According to national nonprofit Strawless Ocean, an estimated 71 percent of seabirds and 30 percent of turtles have been found with plastics in their stomachs.

Delaware restaurants are tackling a source of ocean pollution: plastic straws.

“This is a step we needed to take,” Grotto Pizza vice president Jeff Gosnear said last month when the company announced it was no longer giving out plastic straws. “We are one of the largest restaurant groups in the area. This will reduce the amount of plastic straws in our restaurants by over 15 million a year.”

Grotto Pizza has 23 restaurants in Delaware, Maryland and Pennsylvania. It is the latest chain to stop handing out a straw with every beverage.

Dee Durham, founder of the nonprofit Plastic Free Delaware, is working to involve as many restaurants as she can.

“They save money and shelf space, plumbing calls,” she said. “And they help save the environment at the same time.”

An ocean of straws

More than 500 million single-use plastic straws are used daily in America alone. Though they are technically recyclable, due to their light weight and small size, the vast majority of them never reach the recycling plant. Instead, they end up in the ocean.

“They’re then ingested by marine animals,” Durham said. “I’m sure you’ve seen the sea turtle video.”
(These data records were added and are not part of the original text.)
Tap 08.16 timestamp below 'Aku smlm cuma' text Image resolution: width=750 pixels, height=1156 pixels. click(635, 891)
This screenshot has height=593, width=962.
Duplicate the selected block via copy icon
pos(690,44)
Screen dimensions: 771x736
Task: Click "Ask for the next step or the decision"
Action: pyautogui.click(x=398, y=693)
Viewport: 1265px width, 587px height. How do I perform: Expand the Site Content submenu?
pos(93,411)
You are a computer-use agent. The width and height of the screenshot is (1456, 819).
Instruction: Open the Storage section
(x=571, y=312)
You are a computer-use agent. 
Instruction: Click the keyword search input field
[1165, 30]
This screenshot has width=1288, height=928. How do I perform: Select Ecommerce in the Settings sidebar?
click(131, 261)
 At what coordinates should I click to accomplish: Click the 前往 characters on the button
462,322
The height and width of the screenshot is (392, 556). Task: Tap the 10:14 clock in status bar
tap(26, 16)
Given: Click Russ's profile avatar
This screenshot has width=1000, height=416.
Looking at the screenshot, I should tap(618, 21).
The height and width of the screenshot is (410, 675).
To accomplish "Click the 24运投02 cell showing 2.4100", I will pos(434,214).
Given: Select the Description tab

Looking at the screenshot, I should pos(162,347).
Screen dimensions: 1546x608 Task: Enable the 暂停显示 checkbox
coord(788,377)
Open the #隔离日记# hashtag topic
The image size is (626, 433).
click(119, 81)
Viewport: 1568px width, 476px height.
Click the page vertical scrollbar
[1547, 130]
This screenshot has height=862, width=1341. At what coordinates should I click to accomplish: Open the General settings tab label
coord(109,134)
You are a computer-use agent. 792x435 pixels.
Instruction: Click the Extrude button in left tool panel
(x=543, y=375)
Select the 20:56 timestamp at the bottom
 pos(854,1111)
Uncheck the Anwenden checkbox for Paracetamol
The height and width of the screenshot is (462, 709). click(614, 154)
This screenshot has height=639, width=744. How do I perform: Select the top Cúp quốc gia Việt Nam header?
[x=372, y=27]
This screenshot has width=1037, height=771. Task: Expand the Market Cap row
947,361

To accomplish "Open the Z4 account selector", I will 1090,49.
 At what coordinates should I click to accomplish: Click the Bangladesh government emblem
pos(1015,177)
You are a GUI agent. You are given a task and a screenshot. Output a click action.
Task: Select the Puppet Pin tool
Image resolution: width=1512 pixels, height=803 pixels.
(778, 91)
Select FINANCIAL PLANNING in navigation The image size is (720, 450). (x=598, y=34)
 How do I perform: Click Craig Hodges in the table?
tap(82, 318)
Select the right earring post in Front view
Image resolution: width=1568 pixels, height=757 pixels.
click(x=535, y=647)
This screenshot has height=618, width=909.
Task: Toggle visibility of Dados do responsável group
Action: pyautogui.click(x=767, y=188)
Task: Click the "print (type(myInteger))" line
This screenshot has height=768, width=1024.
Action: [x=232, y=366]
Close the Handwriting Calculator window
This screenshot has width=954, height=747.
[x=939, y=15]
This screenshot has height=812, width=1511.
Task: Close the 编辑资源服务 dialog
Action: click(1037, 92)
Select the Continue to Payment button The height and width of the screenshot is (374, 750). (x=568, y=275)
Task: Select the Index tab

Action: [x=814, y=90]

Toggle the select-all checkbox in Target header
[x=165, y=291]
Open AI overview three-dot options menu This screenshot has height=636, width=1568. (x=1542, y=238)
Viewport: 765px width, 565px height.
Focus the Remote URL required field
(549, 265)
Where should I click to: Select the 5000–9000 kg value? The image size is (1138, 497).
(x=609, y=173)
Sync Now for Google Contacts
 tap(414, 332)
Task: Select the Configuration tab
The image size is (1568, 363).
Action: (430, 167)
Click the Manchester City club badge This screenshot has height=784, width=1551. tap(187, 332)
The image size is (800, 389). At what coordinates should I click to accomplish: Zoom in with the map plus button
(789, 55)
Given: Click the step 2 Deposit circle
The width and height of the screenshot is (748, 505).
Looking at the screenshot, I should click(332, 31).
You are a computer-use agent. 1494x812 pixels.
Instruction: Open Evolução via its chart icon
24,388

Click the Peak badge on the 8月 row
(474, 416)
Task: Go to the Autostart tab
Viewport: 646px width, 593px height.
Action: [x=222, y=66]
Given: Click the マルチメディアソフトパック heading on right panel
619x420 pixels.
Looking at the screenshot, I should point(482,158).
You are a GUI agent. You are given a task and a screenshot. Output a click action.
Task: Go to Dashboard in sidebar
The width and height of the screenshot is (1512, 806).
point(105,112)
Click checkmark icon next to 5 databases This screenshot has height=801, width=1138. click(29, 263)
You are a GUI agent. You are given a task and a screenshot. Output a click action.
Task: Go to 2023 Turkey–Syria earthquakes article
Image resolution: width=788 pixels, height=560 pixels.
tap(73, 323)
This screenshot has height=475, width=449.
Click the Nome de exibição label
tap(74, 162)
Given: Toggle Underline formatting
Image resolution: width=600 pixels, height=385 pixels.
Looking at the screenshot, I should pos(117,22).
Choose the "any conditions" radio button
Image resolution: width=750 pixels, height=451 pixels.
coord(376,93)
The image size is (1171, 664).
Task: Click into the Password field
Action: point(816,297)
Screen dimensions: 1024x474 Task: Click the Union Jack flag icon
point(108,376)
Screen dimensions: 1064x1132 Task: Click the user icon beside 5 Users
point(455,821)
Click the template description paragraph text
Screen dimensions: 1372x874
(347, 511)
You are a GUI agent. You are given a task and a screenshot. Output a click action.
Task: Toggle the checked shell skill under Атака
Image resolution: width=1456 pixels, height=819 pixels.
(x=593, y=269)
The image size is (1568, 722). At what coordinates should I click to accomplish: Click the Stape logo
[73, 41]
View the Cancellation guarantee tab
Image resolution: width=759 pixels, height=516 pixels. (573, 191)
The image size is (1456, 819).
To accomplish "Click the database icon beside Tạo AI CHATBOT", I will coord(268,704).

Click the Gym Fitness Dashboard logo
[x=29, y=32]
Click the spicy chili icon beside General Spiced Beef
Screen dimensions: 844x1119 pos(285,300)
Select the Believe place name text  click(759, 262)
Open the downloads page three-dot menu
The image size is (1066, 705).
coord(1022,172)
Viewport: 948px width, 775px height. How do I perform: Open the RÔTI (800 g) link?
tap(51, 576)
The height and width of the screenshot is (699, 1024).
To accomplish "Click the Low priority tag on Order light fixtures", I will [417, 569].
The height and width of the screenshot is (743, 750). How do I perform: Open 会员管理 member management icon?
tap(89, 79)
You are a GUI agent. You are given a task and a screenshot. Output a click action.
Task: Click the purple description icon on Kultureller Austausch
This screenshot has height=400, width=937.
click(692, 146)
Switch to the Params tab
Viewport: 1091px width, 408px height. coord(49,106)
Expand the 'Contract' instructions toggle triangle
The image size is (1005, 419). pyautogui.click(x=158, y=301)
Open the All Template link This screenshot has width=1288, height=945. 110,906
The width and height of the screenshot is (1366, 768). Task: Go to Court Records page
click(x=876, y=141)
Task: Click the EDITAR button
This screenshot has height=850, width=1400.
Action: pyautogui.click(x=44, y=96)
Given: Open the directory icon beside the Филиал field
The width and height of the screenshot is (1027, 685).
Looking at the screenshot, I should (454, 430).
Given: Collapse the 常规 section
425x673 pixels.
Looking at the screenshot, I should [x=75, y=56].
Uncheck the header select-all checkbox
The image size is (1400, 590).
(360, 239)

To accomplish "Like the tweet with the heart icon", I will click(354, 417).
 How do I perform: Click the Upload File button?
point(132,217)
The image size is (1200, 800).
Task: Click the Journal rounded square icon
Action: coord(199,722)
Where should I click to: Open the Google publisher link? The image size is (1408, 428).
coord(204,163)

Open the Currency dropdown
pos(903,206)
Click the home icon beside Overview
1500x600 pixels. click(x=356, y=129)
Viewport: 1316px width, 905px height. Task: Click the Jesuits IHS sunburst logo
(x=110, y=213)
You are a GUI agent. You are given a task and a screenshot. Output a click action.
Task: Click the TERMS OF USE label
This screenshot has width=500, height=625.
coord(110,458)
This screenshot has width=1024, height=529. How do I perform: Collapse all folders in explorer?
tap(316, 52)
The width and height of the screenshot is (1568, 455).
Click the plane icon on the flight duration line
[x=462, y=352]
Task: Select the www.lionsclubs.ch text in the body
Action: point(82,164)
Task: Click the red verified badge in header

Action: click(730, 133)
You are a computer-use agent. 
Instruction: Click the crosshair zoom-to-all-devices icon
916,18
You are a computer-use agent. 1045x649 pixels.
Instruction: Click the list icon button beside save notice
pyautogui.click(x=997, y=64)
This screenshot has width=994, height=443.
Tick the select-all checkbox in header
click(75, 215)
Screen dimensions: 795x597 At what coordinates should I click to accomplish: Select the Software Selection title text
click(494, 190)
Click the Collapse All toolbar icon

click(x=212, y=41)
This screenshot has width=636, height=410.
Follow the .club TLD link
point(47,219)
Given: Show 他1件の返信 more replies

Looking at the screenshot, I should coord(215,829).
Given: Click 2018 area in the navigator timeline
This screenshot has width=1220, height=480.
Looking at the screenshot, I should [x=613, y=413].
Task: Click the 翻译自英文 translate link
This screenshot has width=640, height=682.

That 2015 video showed scientists in Costa Rica removing a plastic straw that was lodged in an olive ridley sea turtle’s nose. The video brought the problem of plastic straws in our oceans to the forefront of many minds.

According to national nonprofit Strawless Ocean, an estimated 71 percent of seabirds and 30 percent of turtles have been found with plastics in their stomachs. Marine life has a 50 percent mortality rate after swallowing plastic.

In addition to the effect plastic straws have on marine life, they’re slowly making their way to the top of the food chain.

“They break down into tiny particles that are toxic vehicles that attract toxins and are toxins,” Durham said. “An increasing number of studies show there are plastic particles in the fish we eat. That’s a scary thought.”

A no-brainer

Straws aren’t a necessity for the majority of humans.

“Over time, restaurants have gotten to the point where they just put a straw in everything,” Durham said. “It’s just part of an overall bad habit we Americans have gotten into with single-use plastic.”

Manufacturing straws takes oil and natural gas, which are limited resources, not to mention the energy used to transport them.

“It’s a big waste of resources for something we just don’t need,” Durham said.

Since beach tourism is the driving force behind many Delaware restaurants, owners tend to agree.

In addition to Grotto, another chain with a large presence in Delaware, The Greene Turtle, has dropped straws. Their efforts will keep an estimated 7 million straws out of the ecosystem.

“The Greene Turtle Sports Bar & Grille values protecting marine life,” said Layla Nielsen, director of marketing.

International companies, like Starbucks, have embraced the trend as well. Starbucks announced recently that it will eliminate single-use plastic straws from its more than 28,000 stores worldwide and introduce both a strawless lid and alternative-material straws.

Starbucks’ hometown, Seattle, passed a ban on plastic straws in July. Other cities are considering bans.

Delaware has no legislation to ban plastic straws in development.

Respecting the disabled

While many people have no need for straws, for some, they’re very important. Children, the elderly and the disabled sometimes rely on straws to drink.

John McNeal is a 50-year-old Camden man who was involved in a motorcycle crash 27 years ago that left him quadriplegic. He’s a Delaware state employee and also the Director of the State Council for Persons with Disabilities.

“I don’t have the physical dexterity to pick up a cup without a cap and straw in a manner that it wouldn’t spill,” McNeal said. “When I go to a restaurant, typically, I request a to-go cup, which generally comes with a plastic straw. It’s necessary for me to have a beverage independently.”

Plastic, as opposed to paper or other alternative straw materials, is also sturdy enough to bite down on and move inside the cup, an action not everyone might realize is sometimes necessary.

“I’d bite right through a paper straw,” McNeal said.

About one in five Americans are disabled, according to the CDC. For them, paper straws can become a choking hazard, other materials pose allergy risks and Starbuck’s new lid isn’t accessible to someone who can’t pick up the cup.

“I, like most people with disabilities, have as much consideration for the environment as anyone,” McNeal said. “But a straw, to me, is every bit as important as a fork and knife.”

For the disabled, it’s important that sturdy straws are available to them upon request and without judgment.

For others, foregoing straws is an easy way to address a huge problem.